━━ Geciteerde tekst ━━
De wijken

Ik bespreek hier de wijken die bij de aanvang van de oorlog tot onze gemeente behoorden. Indien het lukt, vind je alle straten terug. Enkel de straten die bestonden gedurende de oorlog, krijgen meer uitleg.

CENTRUM

Het centrum omvat zowat het zuidwestelijk gedeelte van het district, grotendeels gelegen tussen de grens met Antwerpen en de ringspoorweg (de verbinding van het rangeerstation Antwerpen-Noord met de lijn Antwerpen-Roosendaal).

In het centrum vond je meestal eenvoudige arbeiderswoningen (één tot twee bouwlagen onder zadeldaken) uit de tweede helft van de 19de eeuw en het eerste kwart van de 20ste eeuw (onder meer Schoonbroek) en enkele steegjes, onder meer aan het Groot Hagelkruis, Klein Hagelkruis, Kattenberg.

De kasteeldomeinen werden vanaf het eerste kwart van de 20ste eeuw verkaveld. Het "landgoed Cuylen” of “Van de Put" (A) werd in 1920 verkaveld door de beheerders van de koekjesfabrieken De Beukelaer met gegroepeerde eengezinswoningen (zie De Beukelaerlaan). In 1920 wordt het familiedomein Van De Put gekocht door de gemeente. Het kasteeltje Mertens (Gulden Poort) wordt tot 1930 het gemeentehuis. Het hof Cuylen-del-Marmol wordt de vakschool en de gemeentelijke meisjesschool.

Het "Hof De Oude Eik" werd verkaveld in het tweede kwart van de 20ste eeuw. Pas na de tweede wereldoorlog werden de domeinen van het voormalige "Oosterlinckhof" en "Moretushof" verkaveld tot villagronden (vanaf 1965). Het aangrenzende domein van de "Konijnenberghoeve" werd vanaf 1963 verkaveld.

Juist over de ringspoorweg ligt het kerkhof (Schriek) van circa 1910 , te midden van landbouwgebied.

In het centrum vind je een aantal scholen:

Alfons Jeurissenstraat: de voormalige gemeentelijke jongensschool met onderwijzerswoning en achterin gelegen vleugel met klaslokalen. De vleugel met klaslokalen vergroot met verdieping in 1929.

Kloosterstraat: het "Instituut Onze-Lieve-Vrouw van Lourdes", waarvan de eerste klassen geopend werden in 1838. De huidige gebouwen zijn vermoedelijk uit het vierde kwart van de 19de eeuw - eerste helft van de 20ste eeuw.

Oorderseweg : het "Sint-Lambertusintituut", een L-vormig gebouw van 1908 met latere uitbreidingen (onder meer van 1911) en nieuwe lokalen vanaf 1968.

In het centrum vind je ook nog een aantal hoeven of restanten van hoeven (bvb. de Konijnenhoeve) en industriële gebouwen (voormalige werkhuizen Brandt, brouwerij in de Steenstraat,...

Deze kaart is een militaire stafkaart van 1863 - je merkt dat tot aan de 2de wereldoorlog Ekeren Centrum niet zoveel veranderde. Vooral de aanwezigheid van grote kasteeldomeinen was één van de redenen.
Stafkaart 1956 : Het Oosterlinckhof is verkaveld.
━━━
━━ Getoonde gegevens ━━
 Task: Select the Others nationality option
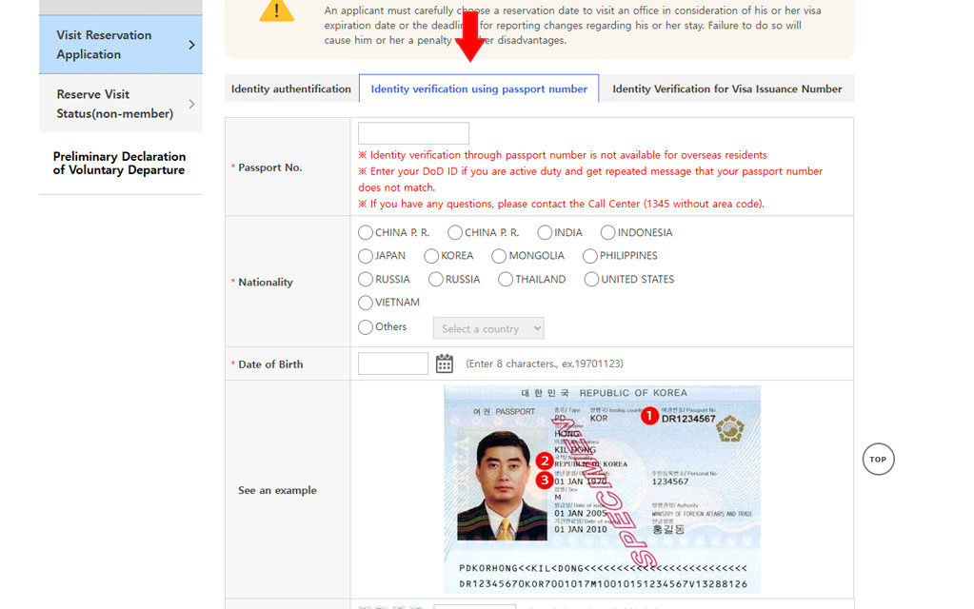(366, 327)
━━━
*Opdrachten:*
1. Neem alsjeblieft een stuk uit de tekst over de wijken letterlijk over: begin bij de woorden met "In het centrum vond" en stop na "Klein Hagelkruis, Kattenberg.".
2. Beantwoord met de tekst over de wijken:
(a) In welk jaar werd het landgoed Cuylen of Van de Put verkaveld?
(b) Van omstreeks welk jaar dateert het kerkhof (Schriek)?
(c) In welk jaar werd de vleugel met klaslokalen van de voormalige jongensschool in de Alfons Jeurissenstraat met een verdieping vergroot?
Het materiaal speelt hierbij geen rol.

*Antwoorden per opdracht:*
1.
In het centrum vond je meestal eenvoudige arbeiderswoningen (één tot twee bouwlagen onder zadeldaken) uit de tweede helft van de 19de eeuw en het eerste kwart van de 20ste eeuw (onder meer Schoonbroek) en enkele steegjes, onder meer aan het Groot Hagelkruis, Klein Hagelkruis, Kattenberg.

2.
(a) 1920
(b) Circa 1910
(c) 1929